The Overachievers struck two important chords for me. First, I was a rising high school senior when it came out. Second, it took place at my own school, Walt Whitman, a large public high in Bethesda, Maryland. The profiled students were a few years above me. I shared the halls with them, and probably saw their hair accumulating in the rust-stained sinks. It’s difficult to comprehend now, but the midaughts were a time when the college admissions process—particularly for kids applying to elite schools—felt as if it were coming to a head, and teenage mental health along with it. No Child Left Behind continued to overhaul the country’s standardized testing apparatus. The College Board had just introduced an additional 800-point writing portion to the SAT test (since discontinued, along with SAT II subject tests). “The obsession over name-brand schools,” Robbins wrote, “is the most frenzied it has ever been.” She cited a 2004 Mediamark survey in which “more than half of American teenagers reported they were ‘stressed out all of the time or sometimes.’ ”
At Whitman, in an affluent D.C. suburb famous for having one of the highest Ph.D.-per-capita rates in America, the pressure was both ubiquitous and a point of pride. “We live in an achievement-oriented, workaholic culture,” wrote Robbins, herself a Whitman graduate, “that can no longer distinguish between striving for excellence and demanding perfection.”

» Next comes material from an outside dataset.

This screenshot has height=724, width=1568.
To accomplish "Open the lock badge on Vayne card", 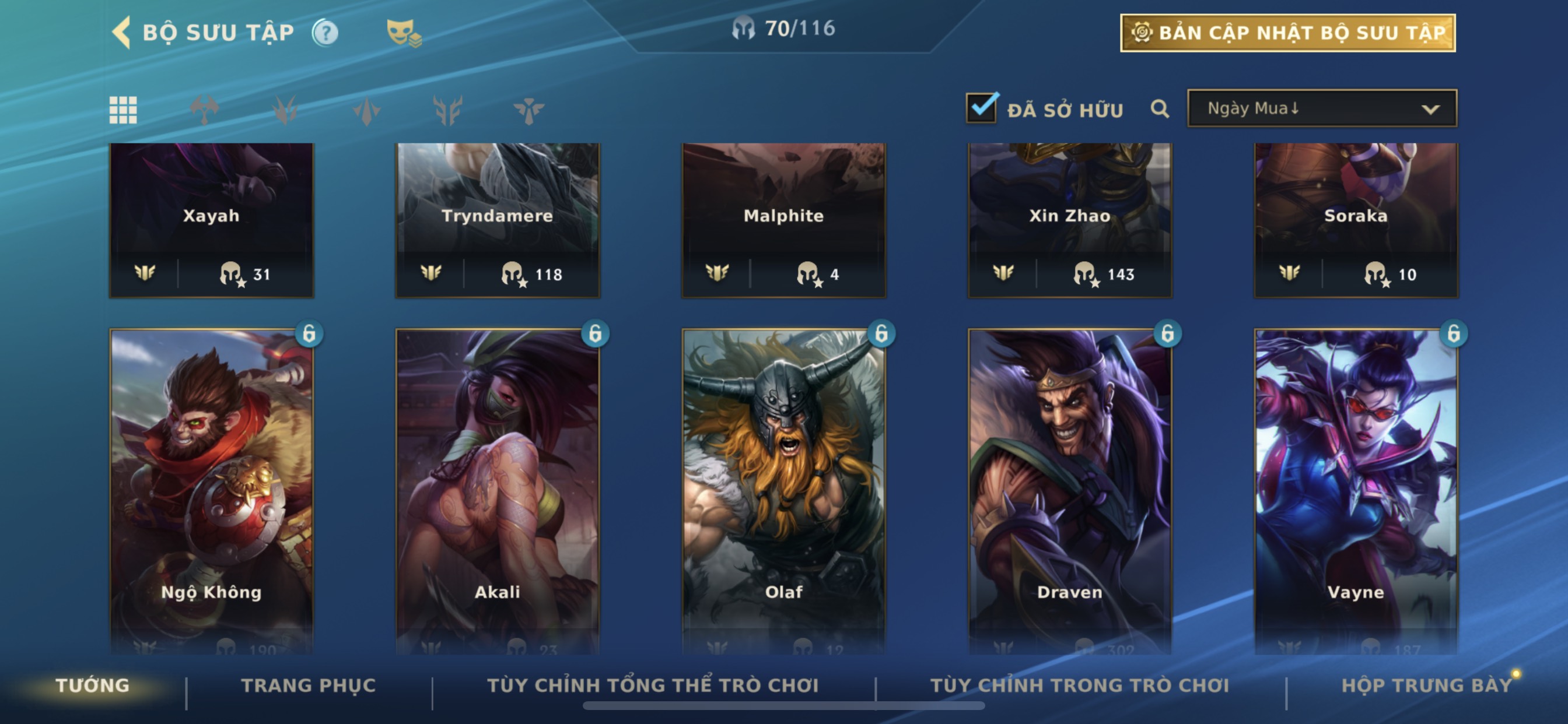I will (x=1454, y=333).
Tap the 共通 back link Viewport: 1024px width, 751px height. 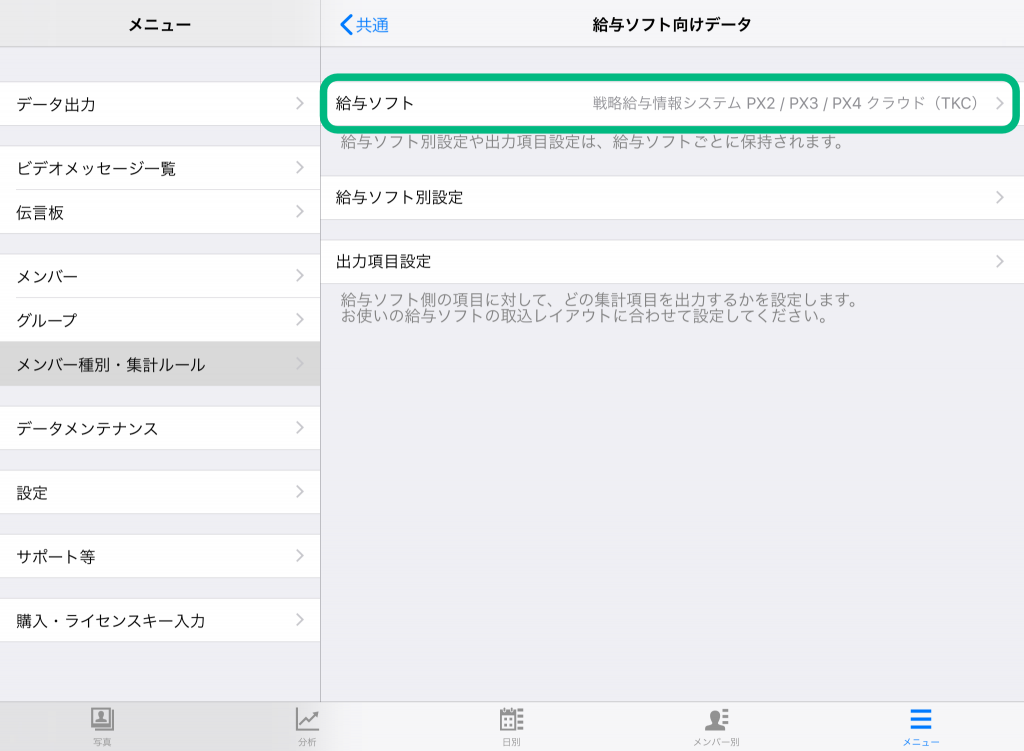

Some 20 years after The Overachievers, this characterization of 2000s teenage stress seems, if not misguided, then at least overwrought. The Centers for Disease Control and Prevention reports that suicide rates for people aged 10–24, stable from 2000 to 2007, leapt 60 percent between 2007 and 2018. Then we suffered a pandemic, driving an additional two-year, 51 percent increase in suicide-related ER visits for adolescent girls from 2019 to 2021. Surgeon General Vivek H. Murthy wrote that youth are “bombarded with messages through the media and popular culture that erode their sense of self-worth.” More specifically: “There is a clear need to better understand the impact of technologies such as social media on different kinds of users, and to address the harms to users most at risk.”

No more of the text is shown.